Building Language Models for Low-Resource Languages
As the capabilities of language models continue to advance, it is conceivable that "one-size-fits-all" model will remain as the main paradigm. For instance, given the vast number of languages worldwide, many of which are low-resource, the prevalent practice is to pretrain a single model on multiple languages. In this paper, the researchers introduce the Sabiá: Portuguese Large Language Models and demonstrate that monolingual pretraining on the target language significantly improves models already extensively trained on diverse corpora. Few-shot evaluations on Poeta, a suite of 14 Portuguese datasets, reveal that the models outperform English-centric and multilingual counterparts by a significant margin. The best model, Sabiá-65B, performs on par with GPT-3.5-turbo. The study shows the benefits of domain-specific knowledge acquired through monolingual pretraining.
If you are interested in building language models for low-resource languages, here are some steps you can follow:
- Check Arxiv for papers on foreign language datasets. There are often publications related to NLP tags that cover languages from Europe, Africa, and the Middle East.

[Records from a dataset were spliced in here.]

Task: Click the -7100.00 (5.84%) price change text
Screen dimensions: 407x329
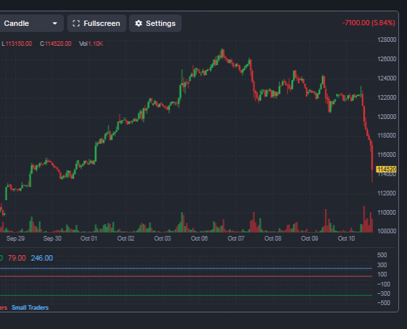Action: [368, 23]
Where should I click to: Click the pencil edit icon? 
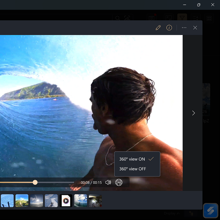(x=158, y=28)
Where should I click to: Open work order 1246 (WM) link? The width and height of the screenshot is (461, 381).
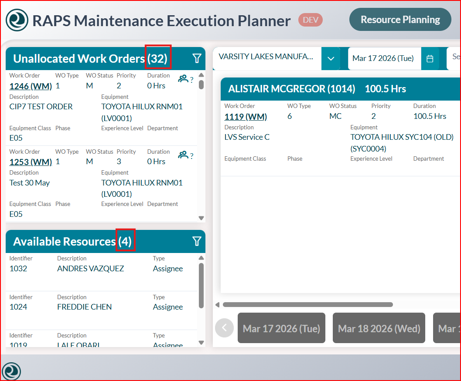(31, 86)
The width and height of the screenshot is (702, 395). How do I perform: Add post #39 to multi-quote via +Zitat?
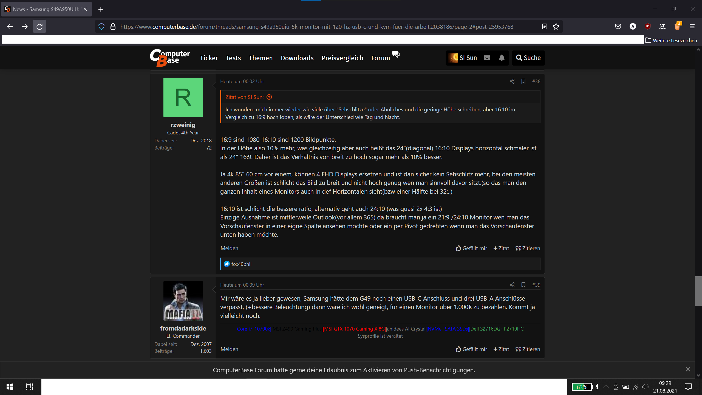tap(501, 349)
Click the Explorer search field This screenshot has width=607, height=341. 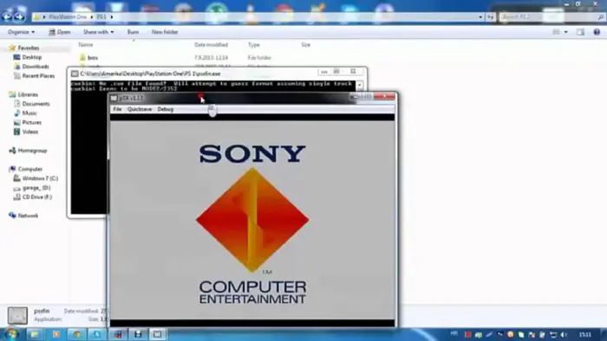[551, 17]
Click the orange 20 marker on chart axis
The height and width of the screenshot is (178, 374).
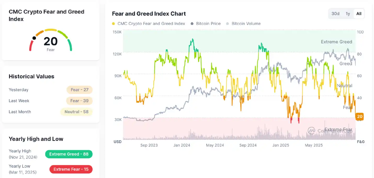tap(359, 116)
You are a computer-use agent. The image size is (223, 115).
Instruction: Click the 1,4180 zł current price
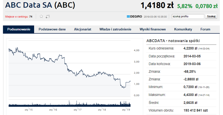(157, 5)
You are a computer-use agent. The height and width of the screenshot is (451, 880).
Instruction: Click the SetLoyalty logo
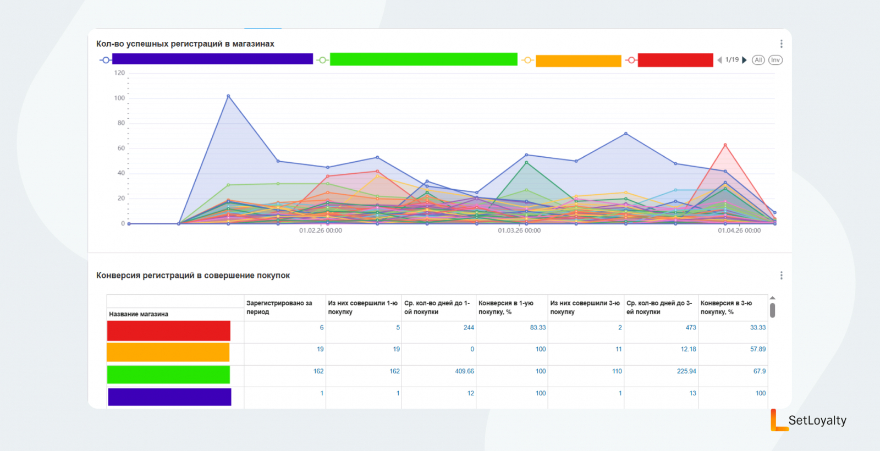pos(809,420)
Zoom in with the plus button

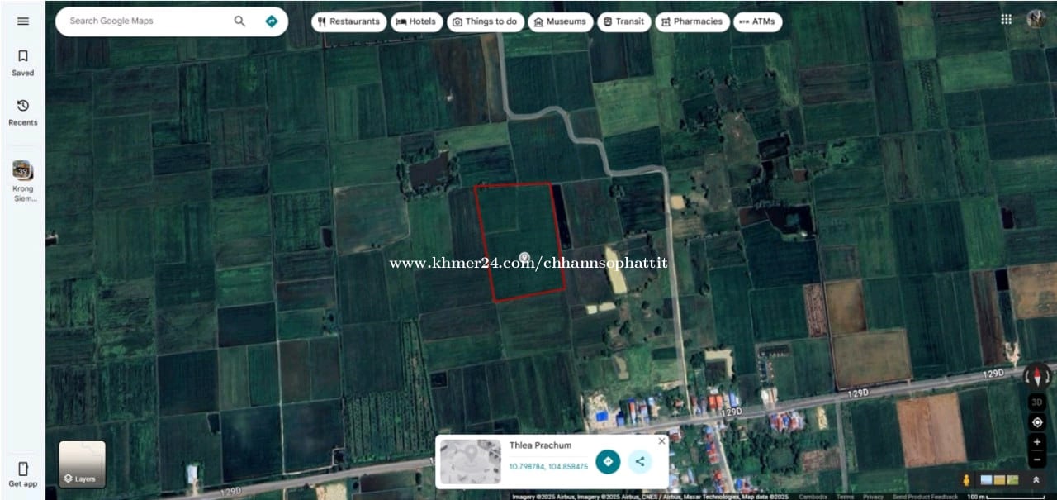coord(1037,442)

- For "rare" languages, you can start with a multilingual language model (LLM) and fine-tune it. Facebook has released several 100+ language LLMs that can serve as a base point.
- Look for conferences and workshops on "low resource languages" if you are working with languages that have fewer than 1 million speakers globally. These events are common at large NLP conferences.
Aya is a multilingual LLM initiative by Cohere for AI, and they are currently looking for contributors from around the world. You can learn more and start contributing in your language here.
Getting more data is often the most straightforward solution for improving language models. Organizing, sourcing, and creating datasets have been instrumental in advancing AI research. Dataset building has had a significant impact, such as the creators of ImageNet, who contributed more to computer vision advancement than individual architectures or methodologies.
Open-source multilingual models like this one can be explored, although their compatibility with specific languages needs to be verified.
It's encouraging to see the demand for language models in low-resource languages. Researchers are actively working on finding solutions and improving LLMs for languages with fewer resources. Collaboration and efforts in this area will continue to be relevant and impactful.